È dai tempi del vituperato Benitez che il Napoli è nelle metà campo avversarie. Coi suoi limiti e le sue debolezze il Ciuccio si è trasferito davanti alle trequarti degli altri per un’invasione che rivela un motto di spirito, una filosofia, un coraggio che non sempre vengono apprezzati. Se le possibilità inferiori dal punto di vista economico, se il potere politico ancora più inferiore rispetto ad altri avversari, se il fondo storico meno blasonato, se tutto questo e altro ancora è stato compensato da anni di ricerca del gioco, di calciatori che se indossassero altre casacche godrebbero di ben altre attenzioni, di una continuità talvolta “indipendente” dagli stessi proclami e obiettivi della proprietà, sembra che comunque non sia sufficiente a sospendere giudizi e acerbità, pure da una parte del tifo partenopeo.

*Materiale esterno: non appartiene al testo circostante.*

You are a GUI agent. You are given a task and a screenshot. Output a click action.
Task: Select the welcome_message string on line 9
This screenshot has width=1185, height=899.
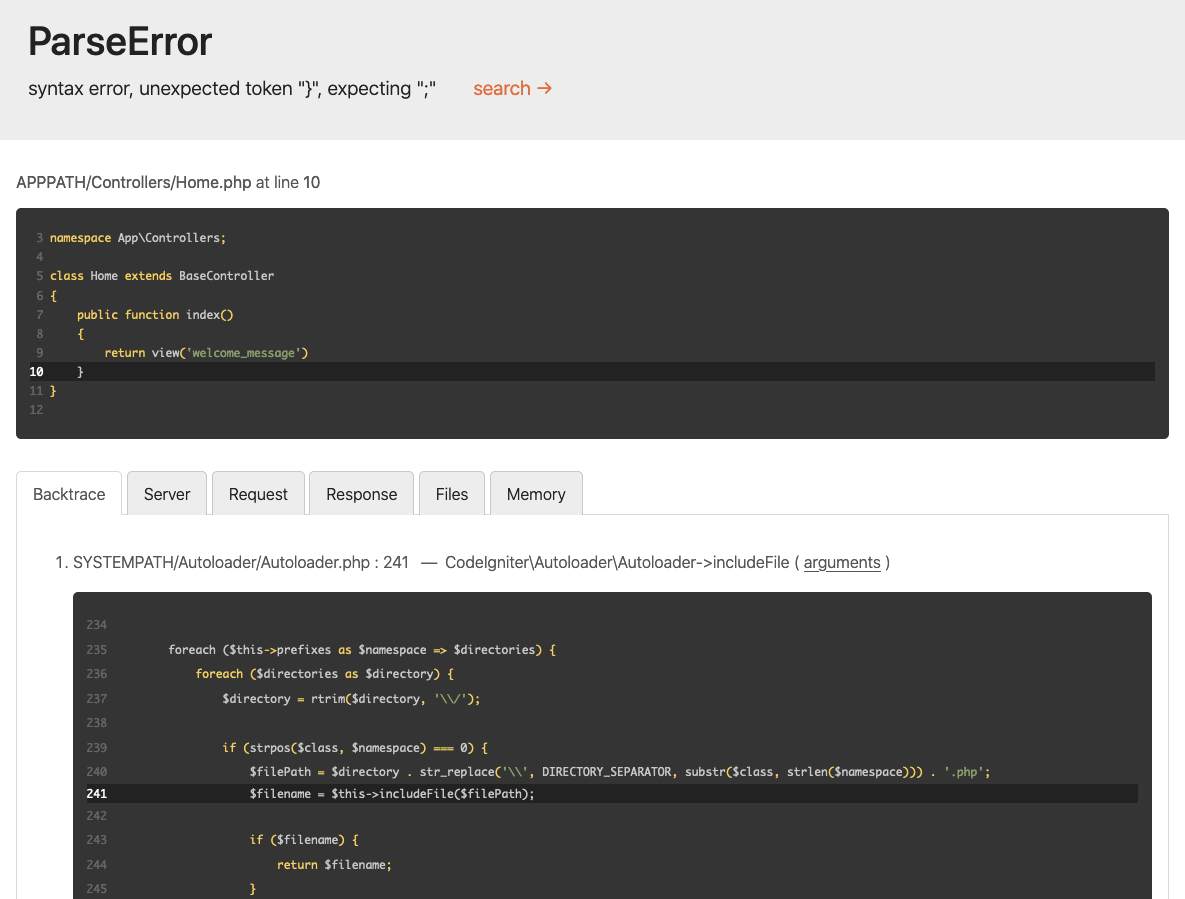coord(246,352)
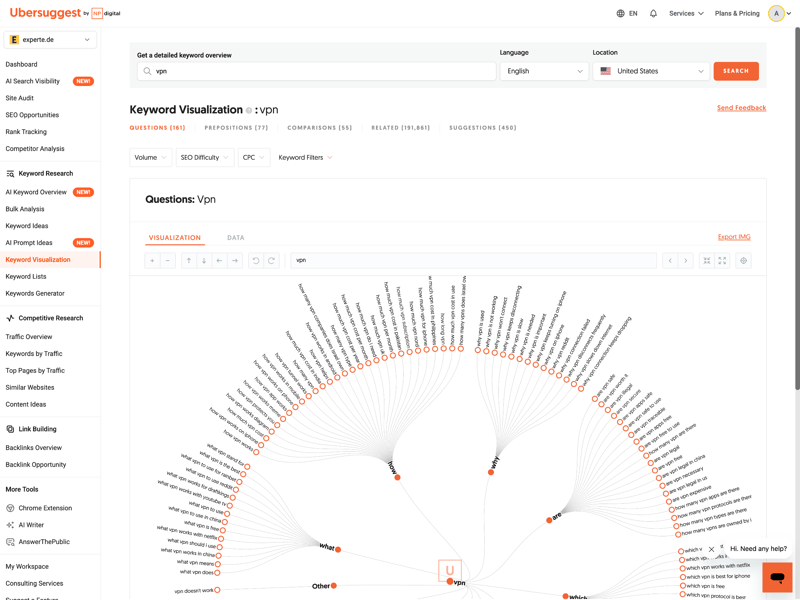Click the zoom in plus icon

click(152, 260)
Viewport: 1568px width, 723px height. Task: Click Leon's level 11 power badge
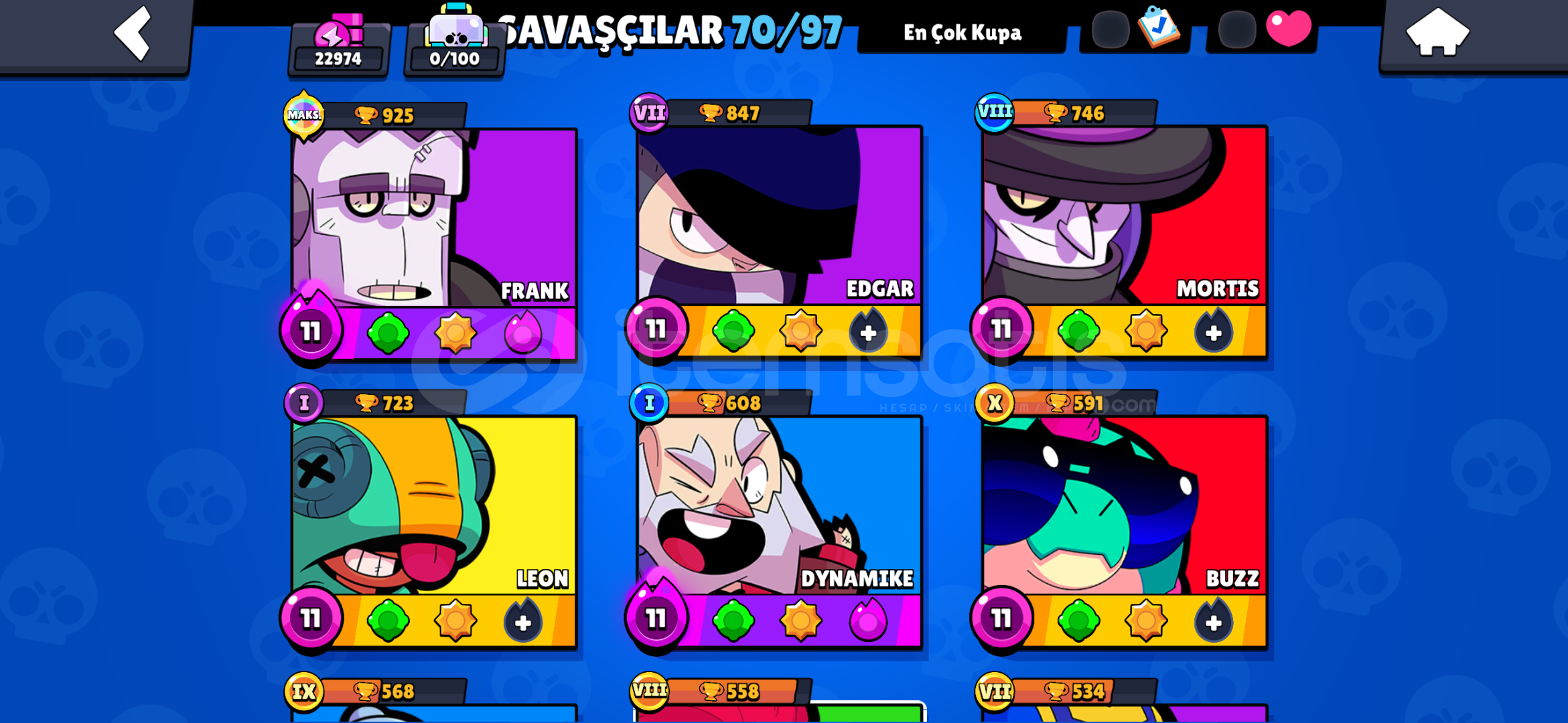tap(311, 619)

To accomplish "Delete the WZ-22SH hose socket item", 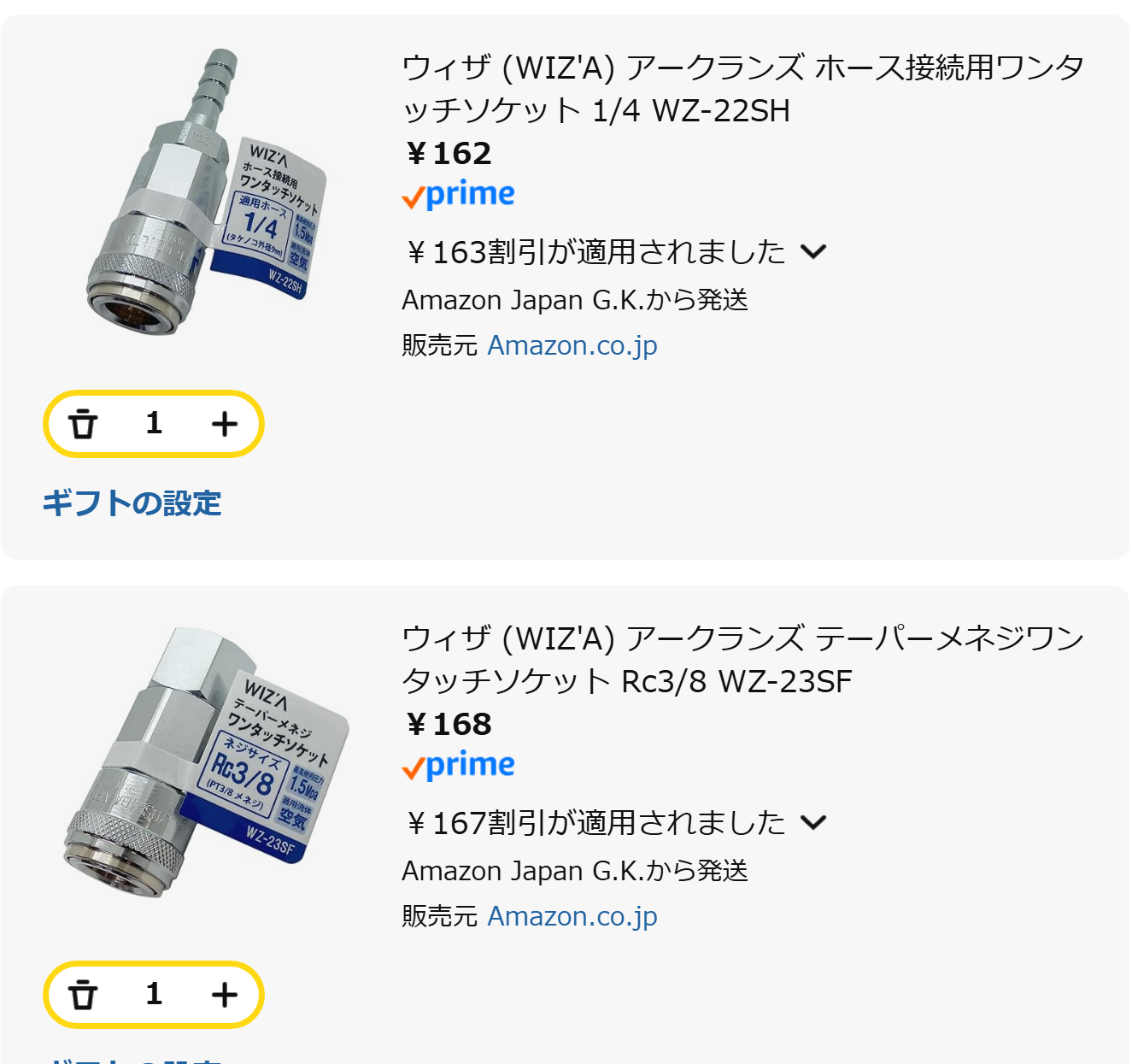I will pyautogui.click(x=83, y=424).
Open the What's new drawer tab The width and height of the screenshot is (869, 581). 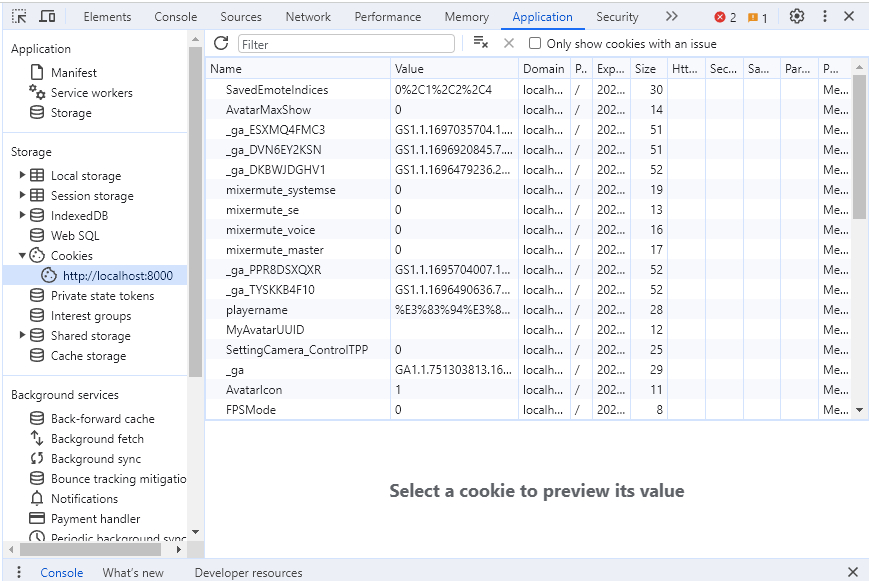click(133, 573)
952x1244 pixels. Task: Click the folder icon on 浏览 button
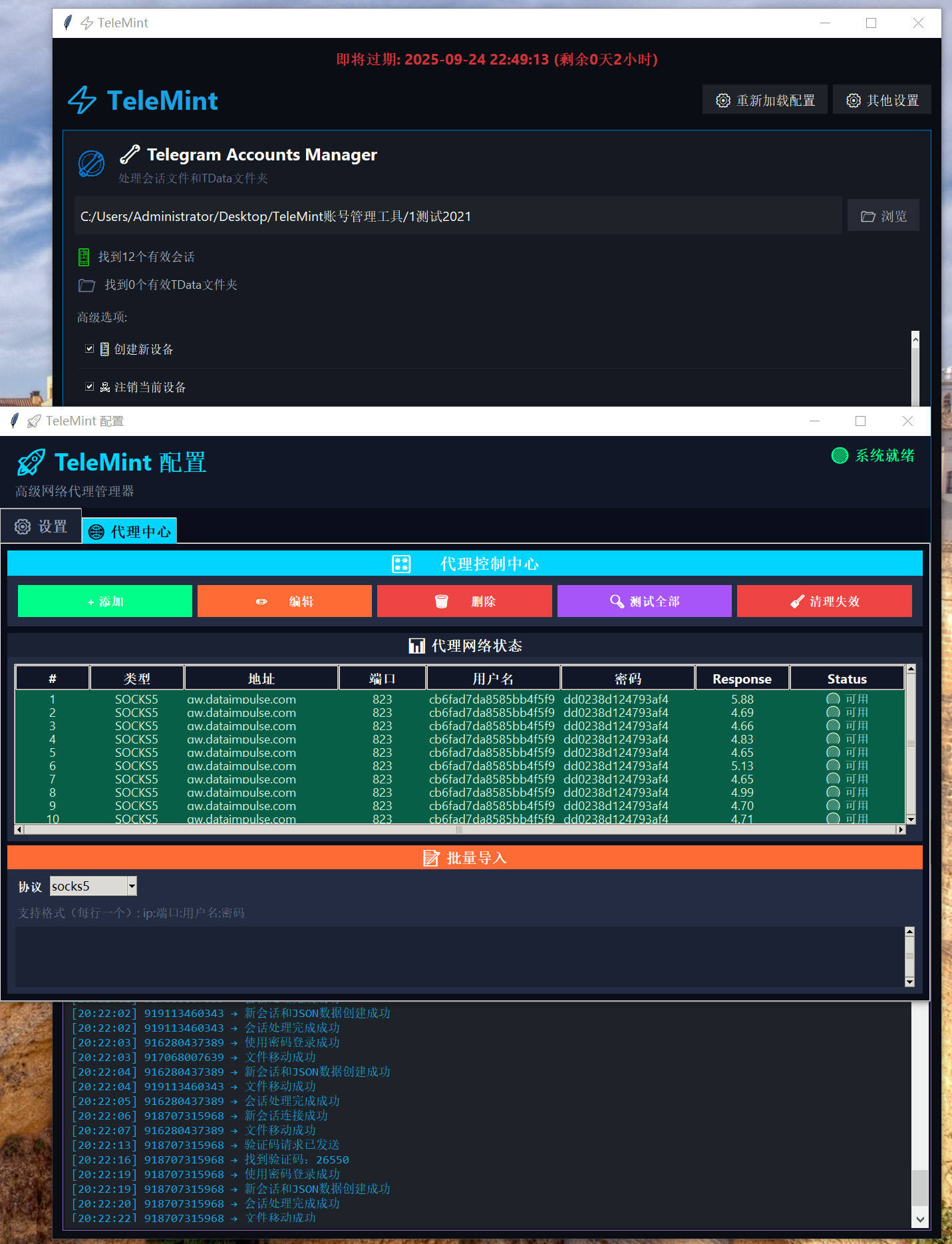(x=868, y=216)
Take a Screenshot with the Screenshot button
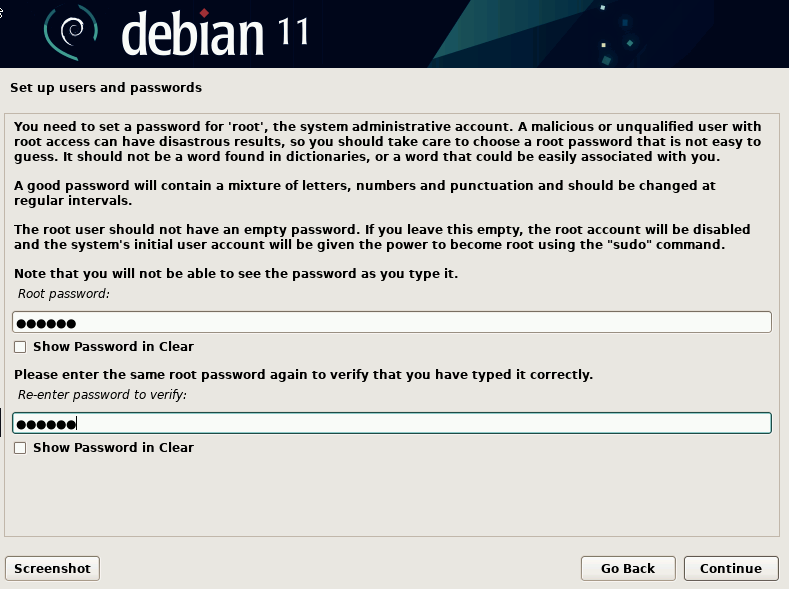Viewport: 789px width, 589px height. (x=53, y=568)
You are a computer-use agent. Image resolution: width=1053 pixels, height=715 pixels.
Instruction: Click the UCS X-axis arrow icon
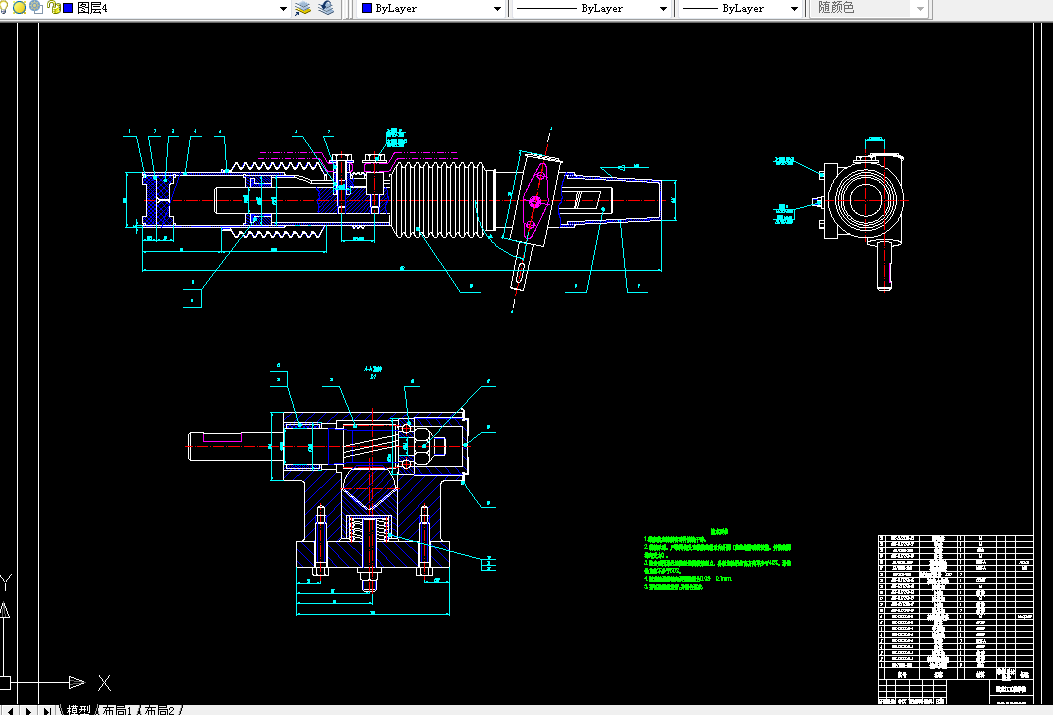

Divampa da tempo una strana percezione del calcio. La cultura della vittoria come ossessione. La pretesa del risultato a mo’ di desiderio totalizzante. Tutto questo, ancor più paradossalmente, in un calcio nazionale fondamentalmente perdente. La critica a tutti i costi, a volte di natura preventiva e sommaria, alimentata da pensieri identici e precostituiti, pare assumere la forma di una remota e incosciente (o cosciente?) speranza che la propria opinione abbia ragione. La vanità dell’avevo detto. E fin quando tutto questo caratterizza i comportamenti di certa stampa, nulla di anomalo. Non è cosa nuova che giornali e televisioni siano pieni di pappagalli in gabbia in grado di ripetere sempre e soltanto gli stessi mugugni. Sorprende, invece, almeno per principio, che il ciclostile delle lamentele finisca negli umori e sulla bocca dei tifosi. Di certi tifosi.

Il pareggio di Belgrado è stato giustamente considerato negativo rispetto all’economia di un girone di Champions in cui i punti con la Stella Rossa rappresentano quasi un bonus obbligatorio, visti i valori potenziali del raggruppamento. Ma nel calcio gli 0-0 con squadre che per novanta minuti non riescono a segnare pur dominando il gioco esistono da sempre. A volte basterebbe rendersene conto nella più semplice e naturale delle considerazioni su questo gioco colto pure da dinamiche irrazionali. E invece.

A disgustare basta già l’atteggiamento da protezione del capitale da parte delle più importanti e potenti emittenti che dedicano intere trasmissioni a episodi riguardanti determinate squadre e determinati calciatori, rasentando un asservimento che ha del grottesco. Lo scompenso di una ridicola affezione nazionale alle “italiane in coppa” (espressione di vecchia propaganda) va in scena sistematicamente. Le stesse televisioni hanno dedicato tanta attenzione al rigore, episodio molto evidente, negato al Napoli a Belgrado? Guai a sottolinearlo. Si passerebbe per vittimisti. In certi casi vale la regola del testa bassa e dell’assumiamoci le nostre responsabilità. In altre vale la lesa maestà. Chissà che tutto questo scavi tarli poco salutari in quella percezione di cui sopra.